DIFESA D'UFFICIO - Parole dietro le quali si nasconde una difesa convinta, ma pur sempre d'ufficio, del suo attaccante di riferimento in questa tornata di convocazioni - l'alternativa Belotti è ko, Raspadori e Scamacca sono giovani in rampa di lancio ma pur sempre acerbi e Kean deve recuperare terreno - ma che lasciano intendere anche come l'attesa per il salto di qualità di Immobile non sarà infinita. Contro la Svizzera c'è bisogno di portare a casa l'intera posta, per cancellare il mezzo inciampo con la Bulgaria e non complicare la corsa verso il prossimo Mondiale, ragion per cui difficilmente il nostro allenatore andrà a stravolgere più di tanto la formazione dell'ultima partita. Il ragionamento cambia pensando più in prospettiva, a dicembre 2022 e al Qatar, dove il livello sarà ancora più alto rispetto all'Europeo recentemente conquistato. Dove l'Italia sarà nuovamente attesa come una delle favorite per la vittoria finale e sarà dunque studiata; dove servirà avere quel giocatore in grado di fare la differenza quando ce ne sarà bisogno.

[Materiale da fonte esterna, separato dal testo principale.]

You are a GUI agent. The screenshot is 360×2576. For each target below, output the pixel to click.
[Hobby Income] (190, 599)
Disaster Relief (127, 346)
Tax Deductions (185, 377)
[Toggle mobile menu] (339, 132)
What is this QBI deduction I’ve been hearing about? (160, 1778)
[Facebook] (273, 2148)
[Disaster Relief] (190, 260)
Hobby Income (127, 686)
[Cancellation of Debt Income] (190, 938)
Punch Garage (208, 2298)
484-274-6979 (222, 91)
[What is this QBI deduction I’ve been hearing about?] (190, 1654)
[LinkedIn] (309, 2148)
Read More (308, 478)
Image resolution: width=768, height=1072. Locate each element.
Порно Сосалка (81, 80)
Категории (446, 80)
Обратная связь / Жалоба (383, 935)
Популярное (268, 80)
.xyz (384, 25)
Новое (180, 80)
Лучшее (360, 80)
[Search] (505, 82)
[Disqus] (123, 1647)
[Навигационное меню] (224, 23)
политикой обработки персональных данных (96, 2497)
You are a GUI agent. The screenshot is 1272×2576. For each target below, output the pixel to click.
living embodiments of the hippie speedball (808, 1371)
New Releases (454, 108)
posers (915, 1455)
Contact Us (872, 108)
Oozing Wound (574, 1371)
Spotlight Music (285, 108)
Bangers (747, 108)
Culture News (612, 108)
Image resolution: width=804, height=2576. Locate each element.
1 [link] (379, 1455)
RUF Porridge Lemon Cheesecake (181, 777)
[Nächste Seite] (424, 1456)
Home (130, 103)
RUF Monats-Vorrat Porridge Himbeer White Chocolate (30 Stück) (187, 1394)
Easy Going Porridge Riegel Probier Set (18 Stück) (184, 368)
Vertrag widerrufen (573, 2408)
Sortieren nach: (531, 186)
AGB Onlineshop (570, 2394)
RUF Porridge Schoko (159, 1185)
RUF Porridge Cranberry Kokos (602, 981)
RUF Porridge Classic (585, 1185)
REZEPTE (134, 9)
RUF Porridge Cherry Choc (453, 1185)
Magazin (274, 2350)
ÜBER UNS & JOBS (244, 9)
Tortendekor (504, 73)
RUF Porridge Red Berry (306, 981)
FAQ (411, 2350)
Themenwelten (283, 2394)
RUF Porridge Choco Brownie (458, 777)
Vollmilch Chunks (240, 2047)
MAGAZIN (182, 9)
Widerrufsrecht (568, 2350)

LE SCOMMESSE DEL MANCIO - La risposta a questo dubbio amletico è in qualche modo contenuta nelle stesse scelte di Mancini che, in assenza di un giovane centravanti da 25 gol attualmente nel nostro campionato, è chiamato ad investire ancora una volta sulla sua fiducia nei talenti emergenti e su una crescita più rapida del previsto dei vari Raspadori, Scamacca e Kean. Sono loro gli attaccanti che, per fisico e qualità tecniche, sono in possesso dei "colpi" per venire fuori alla distanza e consentirci di non aver davvero più nulla da invidiare alle big internazionali. C'è poi quel progetto, riposto forzatamente in soffitta nel settembre 2020, quando Nicolò Zaniolo sembrava potersi candidare ad un ruolo da protagonista in vista di un Europeo poi vinto da dominatori: un centravanti atipico, un concentrato di eleganza e forza fisica per togliere punti di riferimento ai nostri avversari e risultare ancora più imprevedibili. "Abbiamo diverse soluzioni", recita Mancini. Oggi quello Zaniolo è tornato e per Immobile il tempo inizia ad essere tutt'altro che un alleato in vista del Qatar.